Christian Zuniga, PhD
Sunday, February 14 2021
Data mining is what it says, mining data. Although this frequently involves accessing data from databases, this is only one step. Data mining ultimately seeks to extract non-obvious patterns from data of potential value. In other words, data mining extracts information from data. The amount of data being generated and recorded has exploded in the past decades. Decreasing cost of digital storage and transmission allows gathering more and more data in multiple forms such as images, video, and text. However, the amount of useful information may be much less. Finding information in data can be seen as finding diamonds in a sea of carbon. How can the value of data be assessed? One way is by using information theory.
What is information? It is what you don’t already know. If a piece of data doesn’t reveal anything new, or is certain, it contains no information . This measure of information was made by Claude Shannon in 1948 in his paper “A Mathematical Theory of Communication”. To measure information, data is considered as part of a larger set, but not a universal set of everything. For example, English letters form part of a set of 26 symbols (considering only lower case). Some symbols, like the letter ‘e’, occur more frequently than others. This probability of occurrence indicates how much information a symbol, or piece of data, has. If the symbol always happened, it has a probability of 1 and contains 0 information. This may seem a little counter-intuitive but makes sense after some thought. If you’re reading an article and know what letter comes next, you’re not obtaining new information. There is an inverse relationship between the probability, and the amount of information, or uncertainty, as shown in Figure 1. The lower the probability of a data item, the greater the amount of information, which has units of bits.
Figure 2 shows the information content of the first five letters a, b, c, d, e. The letter ‘e’, being the most common, has the least amount of information. The average information of all the letters gives the entropy of the alphabet which has been estimated to be ~1.8 bits/letter .
Entropy is Shannon’s measure of information and represented by the letter H. The entropy gives the average amount of information in a collection of N data items. An item n has probability pn of occurring.
A bit is also used to refer to a binary digit, 1 or 0. However, bits in this context refers to amount of information, specifically it is related to the number of yes/no questions needed to determine what data item occurred. One binary digit may carry one bit of information or less. The size of a data item like a file or image, only loosely gives the amount of information in it.
Data mining then can be thought of as extracting bits of information.

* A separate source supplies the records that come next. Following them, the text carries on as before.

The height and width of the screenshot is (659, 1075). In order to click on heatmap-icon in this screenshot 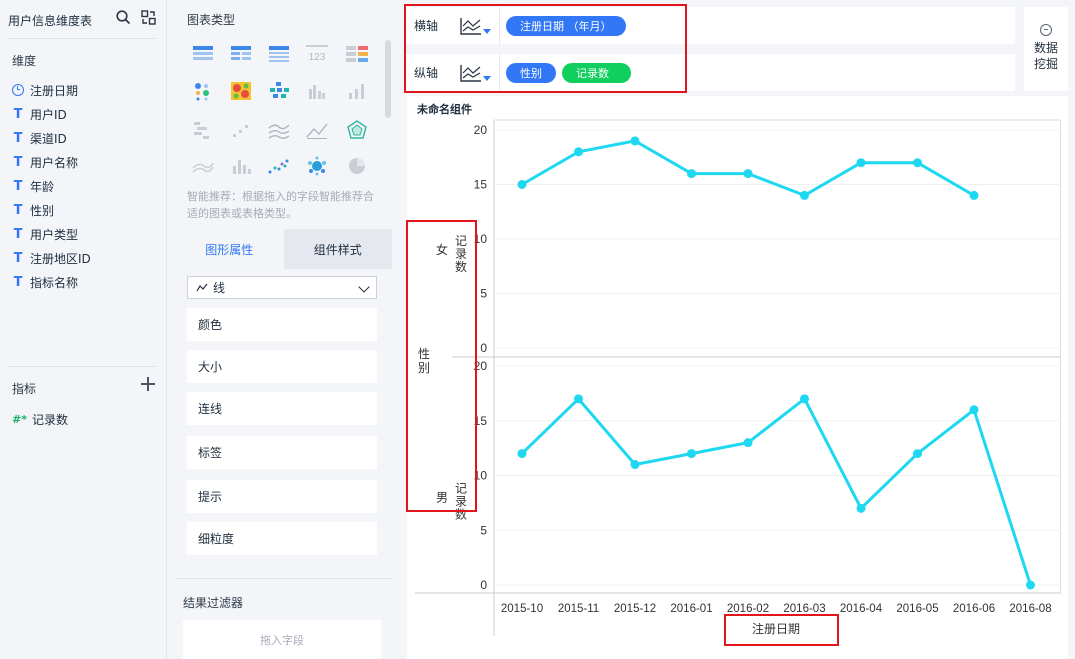, I will do `click(241, 91)`.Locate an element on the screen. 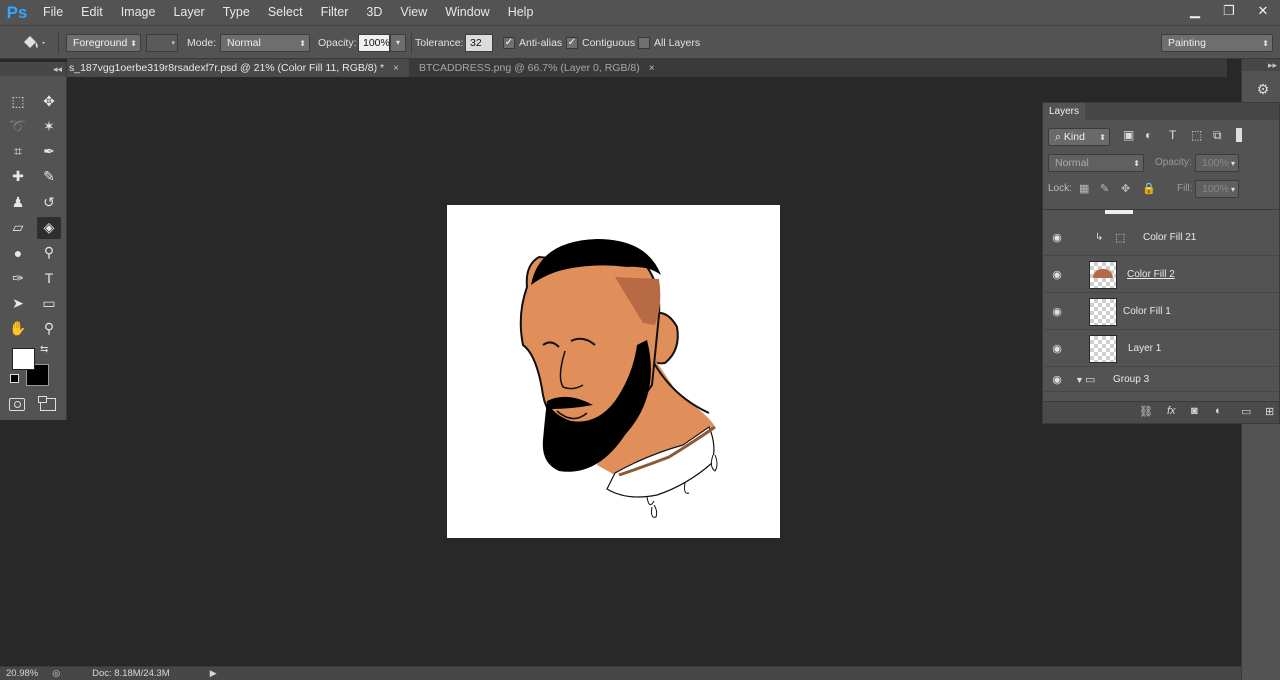 The height and width of the screenshot is (680, 1280). filter-shape-icon: ⬚ is located at coordinates (1196, 135).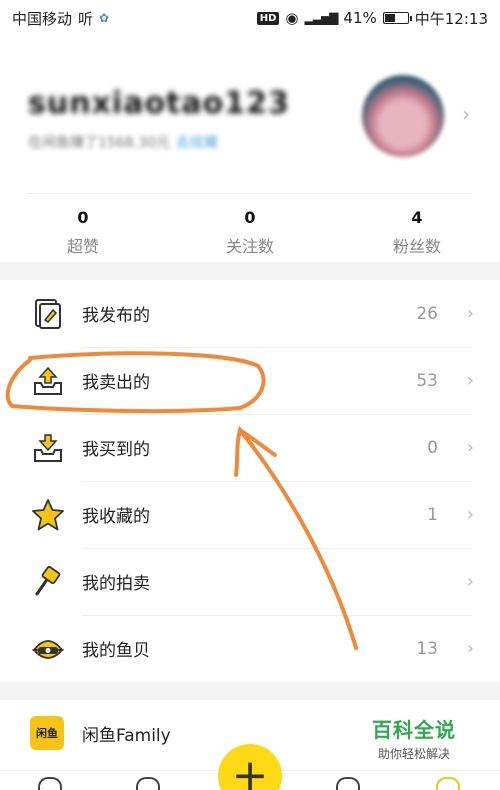 Image resolution: width=500 pixels, height=790 pixels. I want to click on menu-label: 我收藏的, so click(116, 517).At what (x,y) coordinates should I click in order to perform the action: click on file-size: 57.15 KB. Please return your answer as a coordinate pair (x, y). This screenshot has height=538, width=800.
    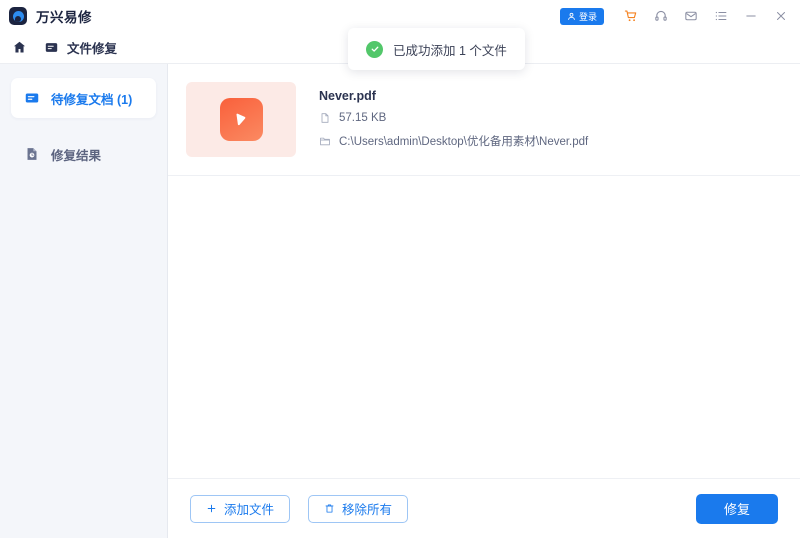
    Looking at the image, I should click on (363, 118).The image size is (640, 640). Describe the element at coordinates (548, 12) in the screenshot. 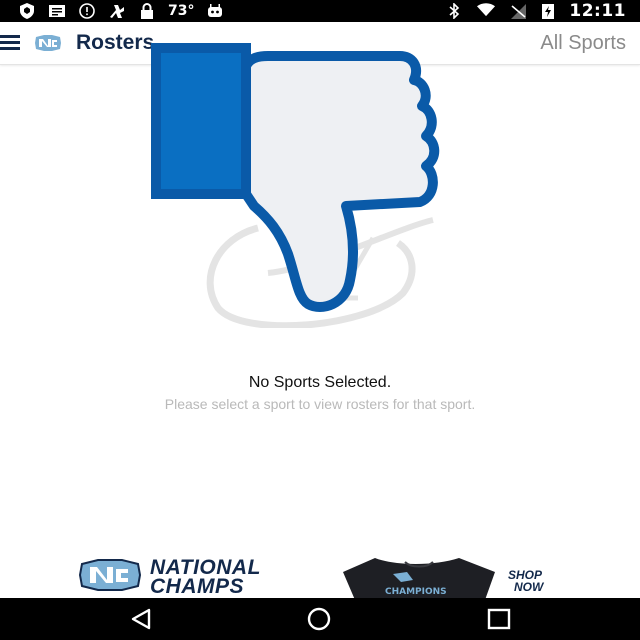

I see `battery-icon` at that location.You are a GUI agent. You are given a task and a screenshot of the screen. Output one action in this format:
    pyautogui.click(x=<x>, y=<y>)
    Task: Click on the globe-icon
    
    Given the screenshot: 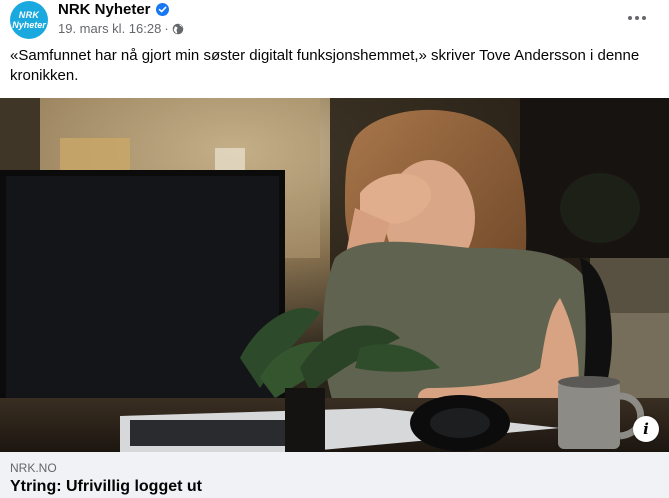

In prediction for example, the objective is to classify a data item into a category or predict a continuous value using the item’s features. If Y is the item’s class and X is a feature of the item, the information gain, H(Y|X), gives how many bits of information X gives about Y. It is equal to the original entropy H(Y) minus the mutual information between X and Y. The mutual information I(Y,X) is a straightforward generalization of the entropy formula to two variables.
A simple problem is given by the task of deciding to play golf on a given day, further explained in the reference . Figure 3 shows this set of data has 1 target variable, to play yes or no, and 4 features or predictors. This is a training set in which the target is known. The task is to use this set to make a model that predicts if given only the 4 features, whether to play golf or not. If you’re not a fan of golf, perhaps your spouse is. A decision tree is a simple, intuitive model that can give such a prediction. As shown the tree organizes the features to decide yes or no. Using the information gain gives a useful way to train the tree. The training process generally proceeds as follows.
1. Calculate the initial target entropy H(Play Golf) = 0.94 bits
2. Select predictor that gives the greatest information gain as the first deciding factor.
a. Outlook: Gives 0.247 bits of information and ‘Outlook’ feature is selected.
b. Temperature: gives 0.029 bits
c. Humidity: gives 0.152 bits
d. Windy: gives 0.048 bits
3. Consider only the remaining predictors and repeat step 2 for each of the values of the selected predictor.
Although this is a simple example, it shows well the overall process of using information theory in classification. Information in bits, is extracted from the features to decide an outcome. How much is a bit worth? There is a definite cost in dollars to data stored in memory and transmitted in dollars It has also been estimated that erasing 1 bit of information takes a minimum amount of energy on the order of kTlog2 where T is the temperature, and k is Boltzmann’s constant . The value depends on the context.
In summary, data mining attempts to extract interesting, potentially useful patterns from data. It is not significantly different from other areas such as machine learning or data science . One way of quantifying the value of the patterns extracted is using Shannon’s measure of information. Although the original data may have much less information for some applications, it should be preserved if possible. The general expectation being that collecting all that data may generate knew knowledge and be used for purposed not previously foreseen.
 Gershenfeld “The Physics of Information Technology”, Cambridge University Press 2000.
 Stone “Information Theory. A Tutorial Introduction”, Sebtel Press 2015.
 Zaki and Meira “Data Mining and Analysis. Fundamental Concepts and Algorithms”, Cambridge University Press 2014.